En 1993 Renault a besoin d'une machine un peu plus convaincante pour pouvoir lutter au championnat de France des Rallyes. La Ford Sierra Cosworth 4x4 de Bernard Béguin a écrasé le championnat 1992, et la Lancia Delta H.F. Intégrale 16v est également très efficace. La Clio 16s bien que légère manque un peu de puissance et malgré tous les efforts de Jean Ragnotti, Renault se contente trop souvent du podium. Il faut alors une version plus musclée avec un moteur qui atteindrait la limite des 2 litres imposée par la réglementation. Parallèlement, Renault brille en Formule 1 dans son partenariat avec Williams. Mansell a remporté le championnat du monde 1992 et Alain Prost est en voie de remporter celui de 1993. L'idée est donc d'associer la réputation de Williams à une voiture de rallye un peu plus musclée que la Clio 16s et recevoir l'homologation.

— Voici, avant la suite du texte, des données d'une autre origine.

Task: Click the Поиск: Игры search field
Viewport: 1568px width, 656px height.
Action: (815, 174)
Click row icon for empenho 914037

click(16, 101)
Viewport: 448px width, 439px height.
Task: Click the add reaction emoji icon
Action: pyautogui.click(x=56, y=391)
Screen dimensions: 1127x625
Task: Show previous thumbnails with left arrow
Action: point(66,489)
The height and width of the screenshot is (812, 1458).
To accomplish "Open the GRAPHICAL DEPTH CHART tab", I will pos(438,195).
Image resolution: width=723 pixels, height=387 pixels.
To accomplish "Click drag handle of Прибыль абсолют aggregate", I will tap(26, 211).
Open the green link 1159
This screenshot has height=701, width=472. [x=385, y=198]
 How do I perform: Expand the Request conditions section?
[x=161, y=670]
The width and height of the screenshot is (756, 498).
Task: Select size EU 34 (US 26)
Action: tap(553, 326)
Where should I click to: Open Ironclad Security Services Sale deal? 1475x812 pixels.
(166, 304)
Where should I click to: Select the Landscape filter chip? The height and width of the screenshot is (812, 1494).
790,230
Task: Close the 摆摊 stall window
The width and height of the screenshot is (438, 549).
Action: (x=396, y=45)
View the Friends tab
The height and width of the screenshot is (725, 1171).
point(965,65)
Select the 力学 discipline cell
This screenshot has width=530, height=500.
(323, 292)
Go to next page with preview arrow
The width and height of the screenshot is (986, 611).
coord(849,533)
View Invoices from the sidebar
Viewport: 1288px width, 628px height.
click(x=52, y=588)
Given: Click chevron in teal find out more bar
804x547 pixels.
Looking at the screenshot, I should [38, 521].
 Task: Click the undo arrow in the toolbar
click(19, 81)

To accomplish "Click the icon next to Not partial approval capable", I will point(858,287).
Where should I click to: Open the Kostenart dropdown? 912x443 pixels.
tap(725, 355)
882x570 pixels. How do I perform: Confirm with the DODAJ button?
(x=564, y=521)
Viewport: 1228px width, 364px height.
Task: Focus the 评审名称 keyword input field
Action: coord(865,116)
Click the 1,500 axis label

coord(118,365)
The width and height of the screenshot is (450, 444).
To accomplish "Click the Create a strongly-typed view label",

Renault reprend alors le moteur F qui équipe la Clio 16s pour le modifier. Ce bloc, conçu à l'origine pour être un moteur Diesel a été adapté en essence avec plutôt de la réussite. Implanté dans la Renault 9/11 TXE, puis dans la Renault 19 et même la Renault 21, il est connu pour son caractère volontaire et sa disponibilité à tous les régimes, mais pas spécialement pour son coté sportif. Coiffé d'une culasse à 16 soupapes, il délivre dans la Renault 19 16s puis dans la Clio 16s une puissance de 140 ch. La Clio 16s se pose alors en alternative crédible à la reine de la catégorie : la Peugeot 205 GTI 1.9. Le bloc F est donc réalésé de 0,7 mm et la course est augmentée par l'adoption d'un vilbrequin de Clio Diesel (!) dont la course longue favorise le couple et permet d'atteindre la cylindrée de 1998 cm3. De nouvelles bielles et des pistons forgés, des soupapes agrandies et à levée plus importante avec des poussoirs hydauliques, un arbre à cames plus pointu, un nouvelle culasse trempée et résinée, des conduits d'admission pôlis et un échappement 4 en 1, et voilà le bloc porté à 150 ch. Ce n'est qu'un gain de 10 ch, mais le gain est surtout du côté du couple. La valeur passe de 16,8 à 18,2 mkg, mais 85 % du couple est disponible dès 2500 tr/min, ce qui le rend très souple et permet des reprises franches. Avec sa course longue, le moteur ne peut pas tourner à des vitesses très importantes, et de toute façon, un limiteur coupe à 6500 tr/min. Cette hausse du couple implique aussi de devoir renforcer la boite de vitesse. Elle est presque identique dans son étagement à celui de la Clio 16s, à la différence que le rapport de 5è a été rallongé au profit de la vitesse de pointe.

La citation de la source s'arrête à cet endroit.